[[ EXCERPT PROVIDED open ]]

North Island: Auckland—Waikato River, near Churchill, Kirk.

I have seen no New Zealand specimens of this, but according to Mr. Kirk examples collected by him in the locality quoted above were submitted to the late Baron Mueller and by him identified with the Australian L. Preissii. It greatly resembles Zannichellia palustris, and in the absence of male flowers may have been mistaken for it.

2.L. bilocularis, T. Kirk in Trans. N.Z. Inst, xxviii. (1896) 500.—Stems filiform, much branched, 3–12 in. long. Leaves very narrow-linear or filiform, flat, 1-nerved, obtuse; base broad, expanded into a membranous sheath. Flowers very minute, solitary, diœcious, concealed in the leaf-sheaths. In the male plant the sheathing bases of the floral leaves are broad and much expanded, and conspicuously 2-lobed at the tip. Flowers very shortly pedi-celled. Perianth of 3 most minute hyaline scales. Anthers apparently 2, cohering by their backs and resembling a single anther, each 2-celled, longitudinally dehiscent, connective produced. Floral leaves subtending the female flowers with narrower sheaths; flowers sessile or very shortly pedicelled. Perianth-segments 3, oblong, entire or 2-lobed, almost as long as the styles. Carpels 3, sessile; styles slender; stigmas very large and broad, deeply fimbriate or laciniate. Ripe carpels about 1/15 in. long, slightly oblique, turgid, rounded on the back; style almost as long as the carpel.

[[ EXCERPT PROVIDED closed ]]

» **COMPLETE THE FOLLOWING**:
1: Using the botanical excerpt, decide whether each statement agrees with it, answering yes or no and quoting the words that settle it: (a) The writer has examined New Zealand specimens of the first species discussed. (b) The stems of L. bilocularis reach 3 to 12 inches in length. (c) The carpels of L. bilocularis are borne on stalks.
2: Carry the botanical excerpt forward from its last sentence.
The lines after the text have nothing to do with this.

[[ INFORMATION SUPPLIED open ]]

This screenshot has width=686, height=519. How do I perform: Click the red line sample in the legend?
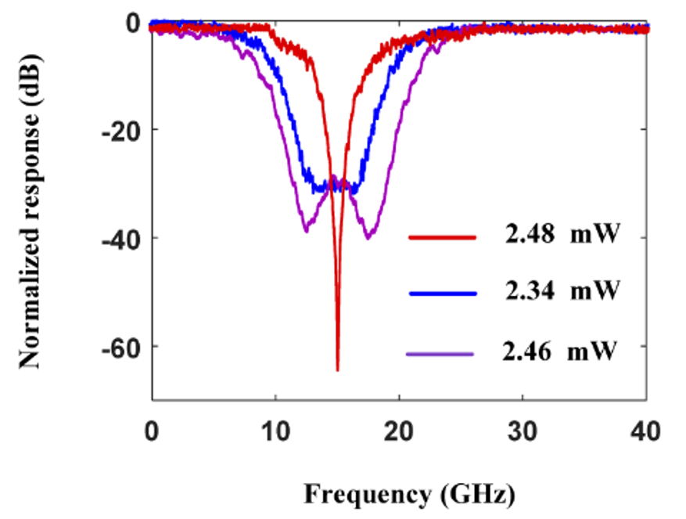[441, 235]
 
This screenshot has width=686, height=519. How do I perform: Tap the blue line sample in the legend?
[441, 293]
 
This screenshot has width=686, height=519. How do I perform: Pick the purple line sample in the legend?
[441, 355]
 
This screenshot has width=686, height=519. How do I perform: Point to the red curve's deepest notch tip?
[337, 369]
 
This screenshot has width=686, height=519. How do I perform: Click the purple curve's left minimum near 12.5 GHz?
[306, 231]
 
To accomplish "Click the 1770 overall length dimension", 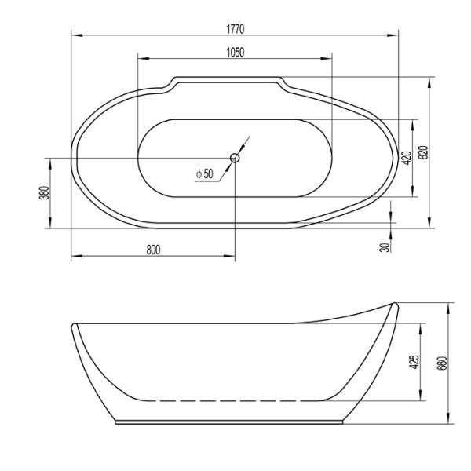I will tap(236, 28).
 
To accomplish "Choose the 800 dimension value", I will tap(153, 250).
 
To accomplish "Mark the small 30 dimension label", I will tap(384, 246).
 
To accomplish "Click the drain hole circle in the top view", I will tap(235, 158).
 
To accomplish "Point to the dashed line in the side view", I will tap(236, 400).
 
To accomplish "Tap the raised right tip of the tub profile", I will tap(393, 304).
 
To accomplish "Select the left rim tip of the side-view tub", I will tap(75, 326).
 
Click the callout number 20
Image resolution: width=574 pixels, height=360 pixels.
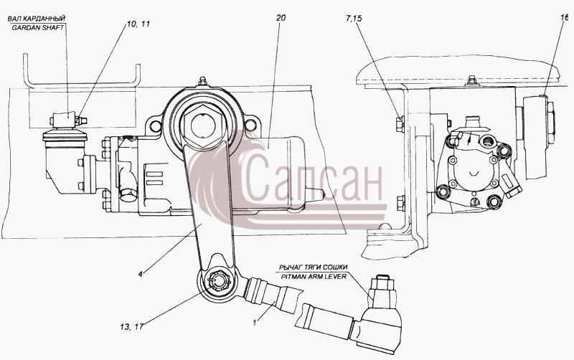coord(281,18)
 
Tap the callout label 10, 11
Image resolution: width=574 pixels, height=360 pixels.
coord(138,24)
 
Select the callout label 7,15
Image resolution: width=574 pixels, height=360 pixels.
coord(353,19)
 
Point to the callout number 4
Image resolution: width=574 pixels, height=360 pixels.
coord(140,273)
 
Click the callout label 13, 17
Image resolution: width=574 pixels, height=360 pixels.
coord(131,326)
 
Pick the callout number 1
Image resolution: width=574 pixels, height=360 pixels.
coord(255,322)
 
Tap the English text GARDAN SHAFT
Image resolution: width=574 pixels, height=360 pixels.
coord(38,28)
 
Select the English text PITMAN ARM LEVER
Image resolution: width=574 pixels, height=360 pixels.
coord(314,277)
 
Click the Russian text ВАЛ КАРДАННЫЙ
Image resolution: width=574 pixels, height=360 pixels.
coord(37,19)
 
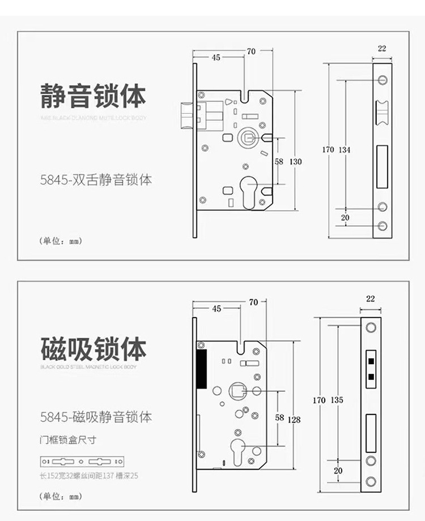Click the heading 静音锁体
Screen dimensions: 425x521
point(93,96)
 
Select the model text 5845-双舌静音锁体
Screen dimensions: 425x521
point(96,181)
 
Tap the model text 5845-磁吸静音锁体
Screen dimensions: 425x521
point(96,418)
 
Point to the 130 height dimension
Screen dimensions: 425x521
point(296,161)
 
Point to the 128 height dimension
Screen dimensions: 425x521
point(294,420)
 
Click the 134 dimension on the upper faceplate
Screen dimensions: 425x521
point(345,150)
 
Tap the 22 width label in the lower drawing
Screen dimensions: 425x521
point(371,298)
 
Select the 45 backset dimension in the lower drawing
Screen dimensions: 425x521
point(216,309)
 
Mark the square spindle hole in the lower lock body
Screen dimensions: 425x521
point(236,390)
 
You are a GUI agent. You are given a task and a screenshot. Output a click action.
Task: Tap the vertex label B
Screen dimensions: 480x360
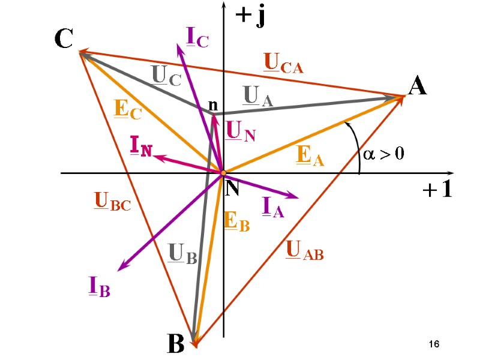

[[ INFORMATION SUPPLIED closed ]]

» **SOLVED TASKS**:
1:
(a) No: "I have seen no New Zealand specimens of this"
(b) Yes: "Stems filiform, much branched, 3–12 in. long."
(c) No: "Carpels 3, sessile"

2:
South Island: Canterbury—Streams flowing into the Selwyn River; near the outlet of Lake Ellesmere, Kirk! Otago—Lake Waihola, Waikouaiti, Taieri Plain, Petrie!

A very curious little plant. Mr. Kirk describes the anthers as solitary; but in Mr. Petrie's Lake Waihola specimens, which are the only males that I have seen, I make the anthers to be 2, placed back to back, but closely resembling a single 4-celled anther. At the same time it is not easy to satisfy one's-self as to the structure of the anther from an examination of dried specimens.